A wall in the living room had what Mr. O’Connor describes as a strange and off-centre fireplace. He reconfigured the wall so that it can accommodate a large and dramatic painting visible to diners sitting at the dining table.
Ms. Harris of Chestnut Park advised the couple on designing for resale.
She gave them suggestions on the features that would make their home appealing to potential buyers in a few years.
Lots of families consider a mud room important, for example, but Mr. Morris and Ms. Macfarlane thought that keeping the space open was a priority. Mr. O’Connor solved the problem by creating a rear entrance to the kitchen and lining it with walnut cabinets.
“Ideally, you’d have a mud room in a house this size but there’s just no way to do that without compromising the view,” says Mr. O’Connor.
At the centre of the house, he designed a shaft that holds a floating staircase of steel and glass. “We had to look for architectural opportunities,” says Mr. O’Connor of the design.
Upstairs, the second floor was entirely rebuilt to provide three bedrooms and three bathrooms. Bedrooms were given generous storage and, in one case, he split a small room into two closets.
“It’s important to have big, walk-in closets for resale,” the architect says. “The two of them together would have been a decent-sized bedroom.”
Similarly, each bedroom has an ensuite bath. Mr. O’Connor points out that a child’s bedroom with bath could easily be used as a home office that takes advantage of south-facing windows.
The master bathroom has a deep tub, walk-in shower, and a serene palette of walnut and Loire stone.
The third floor provides a guest suite and nanny’s quarters, but Mr. O’Connor says another family with older children could make the top floor a kids’ level. “It’s hard to anticipate how other people would use a house.”
Nevertheless, he tried to make the spaces as flexible as possible. The home’s seven bathrooms make it easy to create smaller suites for family members, guests and workers.
A large third-floor deck of wood and glass can’t be seen from the street, so Mr. O’Connor designed it to blend with the contemporary interior.
“It’s an indoor-outdoor space so you have to do something that will make it look modern and clean,” says the architect.
Mr. O’Connor added 45 centimetres of ceiling height in the basement by having the floor excavated. Using a concrete bench underpinning was an economical construction method. Throughout, the architect worked with Mr. Morris, Ms. Macfarlane and interior designer Connie Braemar to choose finishes that are not too trendy.
“I always think that these houses should look good in 10 or 15 years,” Mr. O’Connor says.
The infrastructure, meanwhile, should last decades: He had the lighting and electrical systems upgraded, and heated all of the stone floors.

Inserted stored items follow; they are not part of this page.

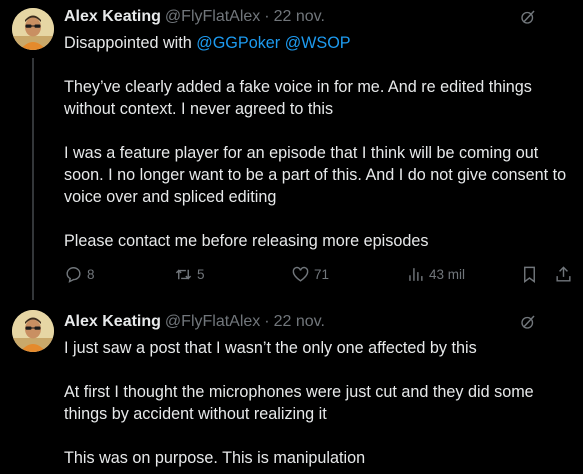 This screenshot has width=583, height=474. What do you see at coordinates (201, 274) in the screenshot?
I see `repost-count: 5` at bounding box center [201, 274]. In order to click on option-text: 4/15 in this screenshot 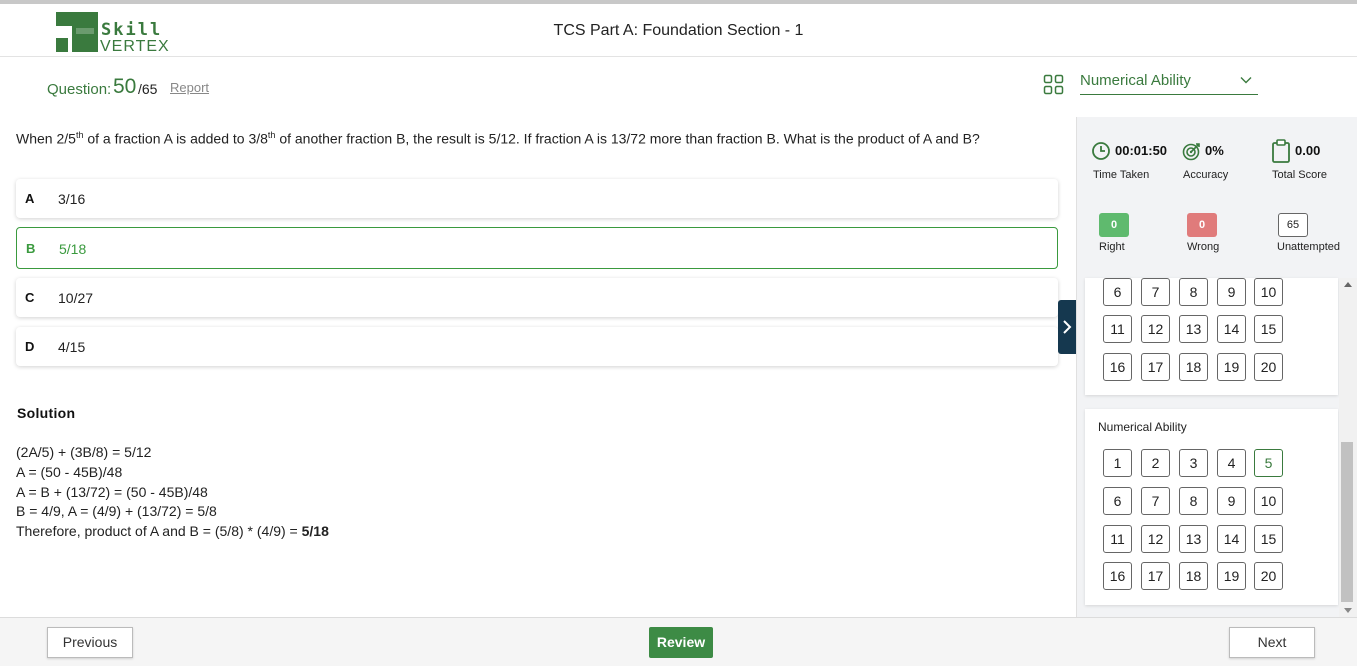, I will do `click(72, 347)`.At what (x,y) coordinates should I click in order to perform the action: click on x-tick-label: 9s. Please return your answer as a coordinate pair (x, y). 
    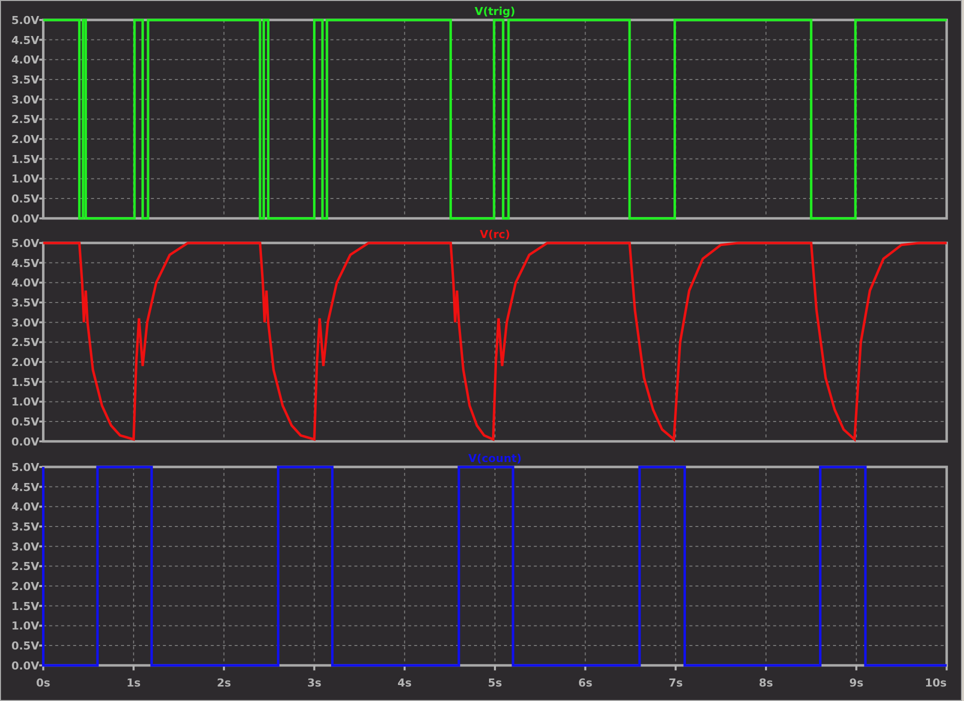
    Looking at the image, I should click on (856, 683).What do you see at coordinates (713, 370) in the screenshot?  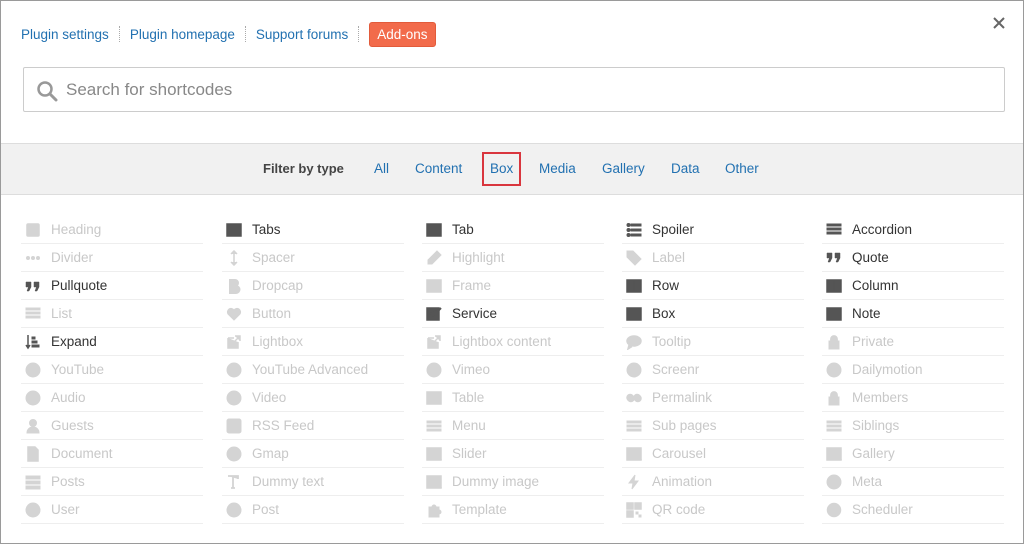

“I always think if the house is designed right, it’s classic — it’s a liquid asset. You could sell it at any time.”
Mr. Morris says the result is a house that fits the family and is mindful of the resale value. He’s hard-pressed to think of any changes they would have made, no matter how long they planned to stay. “I’m not sure that we would do a whole lot differently.”
And while the family may stay for decades, the couple is happy to know they very likely have a solid investment if fortune takes them elsewhere any time soon.